**To do:** Lines in the listing below that include the word "tool" need to be copied.

**Listed entries:**
╭──

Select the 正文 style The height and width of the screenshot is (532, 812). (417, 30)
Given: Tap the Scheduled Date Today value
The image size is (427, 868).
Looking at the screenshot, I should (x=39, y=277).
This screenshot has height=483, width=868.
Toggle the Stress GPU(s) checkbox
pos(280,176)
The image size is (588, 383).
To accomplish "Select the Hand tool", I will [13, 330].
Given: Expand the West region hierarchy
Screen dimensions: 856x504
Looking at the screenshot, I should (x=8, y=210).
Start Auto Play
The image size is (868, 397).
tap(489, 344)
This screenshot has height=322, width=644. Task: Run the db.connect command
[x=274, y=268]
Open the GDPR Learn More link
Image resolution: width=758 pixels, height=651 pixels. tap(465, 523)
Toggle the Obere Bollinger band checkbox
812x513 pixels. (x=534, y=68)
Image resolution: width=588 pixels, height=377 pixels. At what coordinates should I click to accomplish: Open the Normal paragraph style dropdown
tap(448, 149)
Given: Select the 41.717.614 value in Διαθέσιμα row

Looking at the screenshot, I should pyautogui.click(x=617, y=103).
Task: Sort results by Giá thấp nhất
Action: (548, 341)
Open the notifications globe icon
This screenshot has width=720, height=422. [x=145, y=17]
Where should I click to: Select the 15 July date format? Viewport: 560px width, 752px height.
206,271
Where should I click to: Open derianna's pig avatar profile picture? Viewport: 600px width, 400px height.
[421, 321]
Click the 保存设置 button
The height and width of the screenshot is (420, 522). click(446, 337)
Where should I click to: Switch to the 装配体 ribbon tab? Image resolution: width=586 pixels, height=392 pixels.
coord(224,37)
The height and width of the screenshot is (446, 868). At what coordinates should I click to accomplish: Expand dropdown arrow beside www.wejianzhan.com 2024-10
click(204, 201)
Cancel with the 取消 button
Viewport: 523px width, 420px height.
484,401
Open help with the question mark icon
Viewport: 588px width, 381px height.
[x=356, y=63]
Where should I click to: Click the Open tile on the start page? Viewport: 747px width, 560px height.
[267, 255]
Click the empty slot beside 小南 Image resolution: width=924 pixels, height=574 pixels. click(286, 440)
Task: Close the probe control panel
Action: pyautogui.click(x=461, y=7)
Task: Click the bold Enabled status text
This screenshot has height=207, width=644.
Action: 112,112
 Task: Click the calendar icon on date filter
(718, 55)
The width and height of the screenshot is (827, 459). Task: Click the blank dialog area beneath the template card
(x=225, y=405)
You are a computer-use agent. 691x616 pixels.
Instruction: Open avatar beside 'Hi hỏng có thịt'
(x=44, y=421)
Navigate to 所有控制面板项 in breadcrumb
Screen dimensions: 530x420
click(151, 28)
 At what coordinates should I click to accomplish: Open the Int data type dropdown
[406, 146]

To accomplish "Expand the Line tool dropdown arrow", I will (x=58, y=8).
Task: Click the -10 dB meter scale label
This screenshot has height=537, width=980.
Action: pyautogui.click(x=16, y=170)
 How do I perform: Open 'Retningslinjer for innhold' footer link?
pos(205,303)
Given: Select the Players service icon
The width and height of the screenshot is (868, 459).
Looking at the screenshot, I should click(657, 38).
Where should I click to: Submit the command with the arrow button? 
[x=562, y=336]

╰──

**Answer for the task:**
To accomplish "Select the Hand tool", I will [13, 330].
To accomplish "Expand the Line tool dropdown arrow", I will (x=58, y=8).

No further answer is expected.